# help: 97 Altima GXE idle problems



## joyosnow (Oct 26, 2010)

when it idle for a light, the engine begin to click and knock, and the RPM change up and down, and the whole car is shaking, it looks like it will die. it dies before. After doing the following change, it does not die on me so easy like before, but it runs very rough if it idles.
So far changing fuel filter, EGR Valve, spark plug and wire, distributor cap and rotor, intake mainfold gasket.
help please.
Thanks.


----------



## The Gambit X (Nov 5, 2010)

adjust your distributor. it may be too retarded and may need to be advanced


----------



## smj999smj (Jan 1, 2006)

Timing shouldn't fall out of adjustment on it's own.
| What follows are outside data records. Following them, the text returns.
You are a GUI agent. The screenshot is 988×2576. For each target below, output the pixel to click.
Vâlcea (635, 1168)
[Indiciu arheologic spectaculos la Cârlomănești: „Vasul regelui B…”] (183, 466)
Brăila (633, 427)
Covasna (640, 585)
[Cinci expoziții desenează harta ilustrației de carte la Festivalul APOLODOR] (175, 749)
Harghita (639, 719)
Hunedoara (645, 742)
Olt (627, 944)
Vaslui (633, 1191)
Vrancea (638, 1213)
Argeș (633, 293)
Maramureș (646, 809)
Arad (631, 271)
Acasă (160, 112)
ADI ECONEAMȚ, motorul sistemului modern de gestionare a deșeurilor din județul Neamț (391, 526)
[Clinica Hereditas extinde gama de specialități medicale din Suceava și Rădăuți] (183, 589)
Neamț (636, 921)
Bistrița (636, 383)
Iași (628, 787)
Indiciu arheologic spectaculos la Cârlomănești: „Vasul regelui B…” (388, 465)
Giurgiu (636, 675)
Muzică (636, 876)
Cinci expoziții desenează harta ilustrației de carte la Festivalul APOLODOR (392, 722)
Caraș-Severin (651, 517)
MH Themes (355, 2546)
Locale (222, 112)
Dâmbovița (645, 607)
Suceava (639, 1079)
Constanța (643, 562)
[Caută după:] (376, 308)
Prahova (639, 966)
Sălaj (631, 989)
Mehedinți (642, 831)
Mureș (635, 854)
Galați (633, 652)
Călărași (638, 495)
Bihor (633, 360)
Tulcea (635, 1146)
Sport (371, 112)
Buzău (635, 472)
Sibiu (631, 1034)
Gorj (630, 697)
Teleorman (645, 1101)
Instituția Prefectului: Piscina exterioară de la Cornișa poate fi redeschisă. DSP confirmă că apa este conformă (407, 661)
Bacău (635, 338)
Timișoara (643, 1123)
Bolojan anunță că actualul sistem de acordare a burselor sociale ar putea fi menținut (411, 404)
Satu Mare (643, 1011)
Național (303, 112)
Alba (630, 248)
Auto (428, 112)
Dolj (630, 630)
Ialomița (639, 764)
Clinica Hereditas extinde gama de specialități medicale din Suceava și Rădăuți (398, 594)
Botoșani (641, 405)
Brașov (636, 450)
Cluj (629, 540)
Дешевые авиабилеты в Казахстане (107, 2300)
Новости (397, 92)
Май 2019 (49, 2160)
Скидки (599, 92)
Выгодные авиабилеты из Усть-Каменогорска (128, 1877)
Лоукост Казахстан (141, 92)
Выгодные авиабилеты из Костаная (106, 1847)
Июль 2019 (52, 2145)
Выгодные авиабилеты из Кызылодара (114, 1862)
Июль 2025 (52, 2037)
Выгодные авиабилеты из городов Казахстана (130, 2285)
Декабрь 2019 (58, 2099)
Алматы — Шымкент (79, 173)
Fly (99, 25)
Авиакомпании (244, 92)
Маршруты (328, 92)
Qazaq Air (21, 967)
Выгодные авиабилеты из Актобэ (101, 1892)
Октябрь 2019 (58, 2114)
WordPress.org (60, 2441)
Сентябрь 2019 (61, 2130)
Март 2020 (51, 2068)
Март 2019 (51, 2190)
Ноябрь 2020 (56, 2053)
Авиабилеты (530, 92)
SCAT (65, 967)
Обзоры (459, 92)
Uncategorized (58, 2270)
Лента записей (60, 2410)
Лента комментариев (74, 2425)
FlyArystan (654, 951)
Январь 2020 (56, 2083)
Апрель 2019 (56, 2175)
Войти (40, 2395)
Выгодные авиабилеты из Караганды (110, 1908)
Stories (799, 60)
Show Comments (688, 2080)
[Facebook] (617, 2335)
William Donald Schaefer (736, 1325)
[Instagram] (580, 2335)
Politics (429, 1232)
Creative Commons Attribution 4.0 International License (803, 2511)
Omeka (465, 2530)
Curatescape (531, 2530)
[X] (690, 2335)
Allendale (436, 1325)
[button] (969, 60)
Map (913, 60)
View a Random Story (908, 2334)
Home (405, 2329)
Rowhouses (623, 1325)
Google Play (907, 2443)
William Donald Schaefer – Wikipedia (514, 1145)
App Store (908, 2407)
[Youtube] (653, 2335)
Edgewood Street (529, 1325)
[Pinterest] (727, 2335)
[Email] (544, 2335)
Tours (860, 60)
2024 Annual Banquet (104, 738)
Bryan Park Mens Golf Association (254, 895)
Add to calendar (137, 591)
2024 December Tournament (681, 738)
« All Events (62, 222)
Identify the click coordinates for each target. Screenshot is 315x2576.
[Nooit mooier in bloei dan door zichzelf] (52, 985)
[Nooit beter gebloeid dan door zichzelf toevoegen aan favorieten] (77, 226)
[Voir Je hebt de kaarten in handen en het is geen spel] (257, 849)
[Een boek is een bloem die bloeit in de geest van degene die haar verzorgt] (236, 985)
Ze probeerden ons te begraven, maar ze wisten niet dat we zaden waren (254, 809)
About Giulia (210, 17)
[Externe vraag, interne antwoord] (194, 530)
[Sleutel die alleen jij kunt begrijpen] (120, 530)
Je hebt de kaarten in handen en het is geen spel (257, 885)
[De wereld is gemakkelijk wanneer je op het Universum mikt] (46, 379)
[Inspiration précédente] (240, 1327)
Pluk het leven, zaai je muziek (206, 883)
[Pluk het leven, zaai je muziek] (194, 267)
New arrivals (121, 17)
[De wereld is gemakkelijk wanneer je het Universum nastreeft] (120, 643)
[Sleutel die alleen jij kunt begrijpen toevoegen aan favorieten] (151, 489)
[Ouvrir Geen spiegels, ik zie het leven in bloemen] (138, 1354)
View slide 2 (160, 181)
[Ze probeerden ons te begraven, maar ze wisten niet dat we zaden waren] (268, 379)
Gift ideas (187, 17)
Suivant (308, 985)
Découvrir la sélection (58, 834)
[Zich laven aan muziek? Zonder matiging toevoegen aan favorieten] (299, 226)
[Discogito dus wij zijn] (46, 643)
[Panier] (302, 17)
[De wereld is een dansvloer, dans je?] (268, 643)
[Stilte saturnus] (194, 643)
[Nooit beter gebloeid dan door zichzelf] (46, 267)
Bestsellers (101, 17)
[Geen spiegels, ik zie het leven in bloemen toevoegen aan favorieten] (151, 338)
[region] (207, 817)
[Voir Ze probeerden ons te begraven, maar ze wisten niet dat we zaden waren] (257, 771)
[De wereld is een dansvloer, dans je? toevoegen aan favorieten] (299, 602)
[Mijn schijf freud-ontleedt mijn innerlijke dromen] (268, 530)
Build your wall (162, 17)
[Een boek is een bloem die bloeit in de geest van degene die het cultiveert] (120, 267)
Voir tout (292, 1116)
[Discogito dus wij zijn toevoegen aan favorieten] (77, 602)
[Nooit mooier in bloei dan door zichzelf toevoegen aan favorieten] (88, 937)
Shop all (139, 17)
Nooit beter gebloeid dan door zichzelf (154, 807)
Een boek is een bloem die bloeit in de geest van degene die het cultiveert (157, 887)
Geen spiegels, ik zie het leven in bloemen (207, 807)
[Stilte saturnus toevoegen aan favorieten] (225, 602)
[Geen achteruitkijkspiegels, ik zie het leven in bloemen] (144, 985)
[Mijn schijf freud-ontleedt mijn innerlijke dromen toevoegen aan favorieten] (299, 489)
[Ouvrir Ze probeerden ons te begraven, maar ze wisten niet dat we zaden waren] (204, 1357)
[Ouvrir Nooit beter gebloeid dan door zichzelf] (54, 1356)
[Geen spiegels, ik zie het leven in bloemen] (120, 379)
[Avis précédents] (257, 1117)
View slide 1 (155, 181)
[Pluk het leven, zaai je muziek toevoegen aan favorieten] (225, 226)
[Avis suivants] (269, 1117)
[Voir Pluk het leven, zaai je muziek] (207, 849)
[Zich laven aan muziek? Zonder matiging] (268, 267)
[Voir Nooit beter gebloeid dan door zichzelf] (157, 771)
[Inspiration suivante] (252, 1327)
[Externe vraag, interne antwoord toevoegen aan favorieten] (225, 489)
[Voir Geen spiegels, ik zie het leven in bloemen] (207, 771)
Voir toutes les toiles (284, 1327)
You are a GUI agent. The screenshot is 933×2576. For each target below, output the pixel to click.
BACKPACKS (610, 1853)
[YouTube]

If it is way out of adjustment, I would look for a jumped timing chain. Would also recommend a compression and cylinder leakdwon test.


----------



## The Gambit X (Nov 5, 2010)

it may also be a vacuum leak. check your vacuum lines to see if they're broken, torn, disconnected


----------



## joyosnow (Oct 26, 2010)

Did a check and found that there are oil leak from the distributor, may be distributor O-ring bad (search online).
I am wondering if I just pull out the distributor (not disconnect the wire and rotor) and replace O-ring, will I mess up the timing? Because I read a lot of threads which mention timing problem if replacing the whole distributor.
Thanks.


----------



## jdg (Aug 27, 2009)

Make a single continuous scribe mark on the head and the distributor that line up with each other. That way when you pull the thing out you can stab it back in the same way you took it out. That's not to say it isn't out of whack a bit in the first place, but it should get you right back to where you were when you started.
And get some tape and mark the wires and pull them off so you know where they went beforehand. It'll make the job a lot easier.


----------



## joyosnow (Oct 26, 2010)

Thank you very much for your reply.
you said: "Make a single continuous scribe mark on the head and the distributor that line up with each other."
It means I draw a line from head to the distributor first. After I done the replacement, I just need rotate the distributor a little bit to line up with each other by match the line again. Is my understanding right? Thanks.


----------



## smj999smj (Jan 1, 2006)

There are two seals on the distributor. The "O" seal that goes on the distributor where it slides into the head is replaceable, but will not cause the engine to run bad when it leaks. The internal seal will allow oil into the distributor and contaminate the signal plate and sensor. To replace this seal, you need to replace the distributor assy.


----------